My Business Was To Ask His Co-Operation In Carrying Out The
Physical Union Of Nova Scotia, New Brunswick, And Through Them Prince
Edward Island And Newfoundland, With Canada By Means Of What Has Since
Been Called The "Intercolonial" Railway.
That Railway, projected half a
century ago, was part of the great scheme of 1851, - of which the Grand
Trunk system from Portland, on the Atlantic, to Richmond; and from
Riviere du Loup, by Quebec and Richmond, to Montreal, and then on to
Kingston, Toronto, Sarnia, and Detroit - had been completed and opened
when I, thus, visited Canada, as Commissioner, in the autumn of 1861. I
found Mr. Tilley fully alive to the initial importance of the
construction of this arterial Railway - initial, in the sense that,
without it, discussions in reference to the fiscal, or the political,
federation, or the absolute union, under one Parliament, of all the
Provinces was vain. I found, also, that Mr. Tilley had, ardently,
embraced the great idea - to be realized some day, distant though that
day might be - of a great British nation, planted, for ever, under the
Crown, and extending from the Atlantic to the Pacific.
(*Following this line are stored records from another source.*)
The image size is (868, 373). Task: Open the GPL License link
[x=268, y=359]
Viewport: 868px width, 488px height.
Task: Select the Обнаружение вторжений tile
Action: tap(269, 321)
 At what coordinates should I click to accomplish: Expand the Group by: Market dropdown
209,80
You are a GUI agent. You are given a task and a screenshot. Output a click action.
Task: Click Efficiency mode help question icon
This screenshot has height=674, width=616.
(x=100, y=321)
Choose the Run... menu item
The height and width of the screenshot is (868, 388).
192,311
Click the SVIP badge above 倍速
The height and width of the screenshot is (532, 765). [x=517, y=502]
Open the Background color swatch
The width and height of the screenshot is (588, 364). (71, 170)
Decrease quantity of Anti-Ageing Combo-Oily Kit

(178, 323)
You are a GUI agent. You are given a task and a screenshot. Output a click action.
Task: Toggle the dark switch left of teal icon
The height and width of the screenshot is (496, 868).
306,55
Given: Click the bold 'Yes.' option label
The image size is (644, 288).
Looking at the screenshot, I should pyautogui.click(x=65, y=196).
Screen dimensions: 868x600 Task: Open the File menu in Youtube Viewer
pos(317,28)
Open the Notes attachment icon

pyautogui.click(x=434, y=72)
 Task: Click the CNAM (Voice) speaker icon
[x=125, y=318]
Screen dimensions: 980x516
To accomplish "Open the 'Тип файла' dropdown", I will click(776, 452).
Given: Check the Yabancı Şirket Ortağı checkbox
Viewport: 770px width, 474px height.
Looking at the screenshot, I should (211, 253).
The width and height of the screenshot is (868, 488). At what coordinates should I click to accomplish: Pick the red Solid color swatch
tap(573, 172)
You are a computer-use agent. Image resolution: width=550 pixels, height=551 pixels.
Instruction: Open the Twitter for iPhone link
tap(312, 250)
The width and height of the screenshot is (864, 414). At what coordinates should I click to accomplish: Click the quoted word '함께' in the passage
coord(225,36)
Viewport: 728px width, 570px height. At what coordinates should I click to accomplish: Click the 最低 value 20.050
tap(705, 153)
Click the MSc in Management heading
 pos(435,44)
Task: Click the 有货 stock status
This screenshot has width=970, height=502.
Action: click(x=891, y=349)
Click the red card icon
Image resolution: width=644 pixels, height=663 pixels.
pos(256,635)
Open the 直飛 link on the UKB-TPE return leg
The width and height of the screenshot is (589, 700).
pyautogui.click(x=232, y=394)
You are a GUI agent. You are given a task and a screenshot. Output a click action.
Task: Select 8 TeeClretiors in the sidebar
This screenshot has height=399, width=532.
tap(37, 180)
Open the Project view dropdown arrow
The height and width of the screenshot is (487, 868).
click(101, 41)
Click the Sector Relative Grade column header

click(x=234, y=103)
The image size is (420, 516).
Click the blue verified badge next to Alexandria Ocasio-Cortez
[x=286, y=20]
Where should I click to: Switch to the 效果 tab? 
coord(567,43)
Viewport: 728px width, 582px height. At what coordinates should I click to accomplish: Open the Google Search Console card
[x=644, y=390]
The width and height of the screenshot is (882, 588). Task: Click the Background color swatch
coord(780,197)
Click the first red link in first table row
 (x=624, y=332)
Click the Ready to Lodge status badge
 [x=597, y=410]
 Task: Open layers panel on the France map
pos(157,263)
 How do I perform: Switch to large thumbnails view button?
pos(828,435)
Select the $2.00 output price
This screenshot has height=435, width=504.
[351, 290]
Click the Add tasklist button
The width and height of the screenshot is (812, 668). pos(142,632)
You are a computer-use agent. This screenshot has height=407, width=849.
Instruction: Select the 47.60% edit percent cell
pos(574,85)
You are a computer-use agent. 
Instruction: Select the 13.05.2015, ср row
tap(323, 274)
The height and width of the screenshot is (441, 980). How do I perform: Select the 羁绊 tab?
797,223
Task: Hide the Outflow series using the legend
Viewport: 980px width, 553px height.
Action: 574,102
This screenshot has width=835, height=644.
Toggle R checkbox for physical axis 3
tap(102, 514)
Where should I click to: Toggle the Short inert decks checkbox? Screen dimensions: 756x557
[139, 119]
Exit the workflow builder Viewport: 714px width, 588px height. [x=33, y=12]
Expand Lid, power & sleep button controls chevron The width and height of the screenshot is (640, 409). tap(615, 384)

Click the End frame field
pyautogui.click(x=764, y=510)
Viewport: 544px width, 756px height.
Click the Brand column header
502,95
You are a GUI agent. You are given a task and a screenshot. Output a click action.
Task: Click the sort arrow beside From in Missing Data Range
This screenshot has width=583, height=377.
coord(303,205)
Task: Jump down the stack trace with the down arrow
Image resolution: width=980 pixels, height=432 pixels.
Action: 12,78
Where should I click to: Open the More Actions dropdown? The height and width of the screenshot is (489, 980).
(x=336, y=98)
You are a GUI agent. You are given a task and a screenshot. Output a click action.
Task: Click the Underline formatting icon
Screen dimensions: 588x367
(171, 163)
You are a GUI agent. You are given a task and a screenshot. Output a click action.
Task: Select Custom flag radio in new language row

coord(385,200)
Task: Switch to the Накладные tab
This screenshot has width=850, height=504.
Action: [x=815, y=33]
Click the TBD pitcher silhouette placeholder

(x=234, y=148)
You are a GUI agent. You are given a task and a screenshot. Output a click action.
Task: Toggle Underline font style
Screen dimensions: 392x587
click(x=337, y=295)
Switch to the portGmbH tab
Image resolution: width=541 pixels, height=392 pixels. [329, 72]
Certainly, in 1861, this great idea seemed like a mere dream of the
uncertain future. Blocked by wide stretches of half-explored country:
dependent upon approaches through United States' territory: each
Province enforcing its separate, and differing, tariffs, the one
against the other, and others, through its separate Custom House; it
was not matter of surprise to find a growing gravitation towards the
United States, based, alike, on augmenting trade and augmenting
prejudices.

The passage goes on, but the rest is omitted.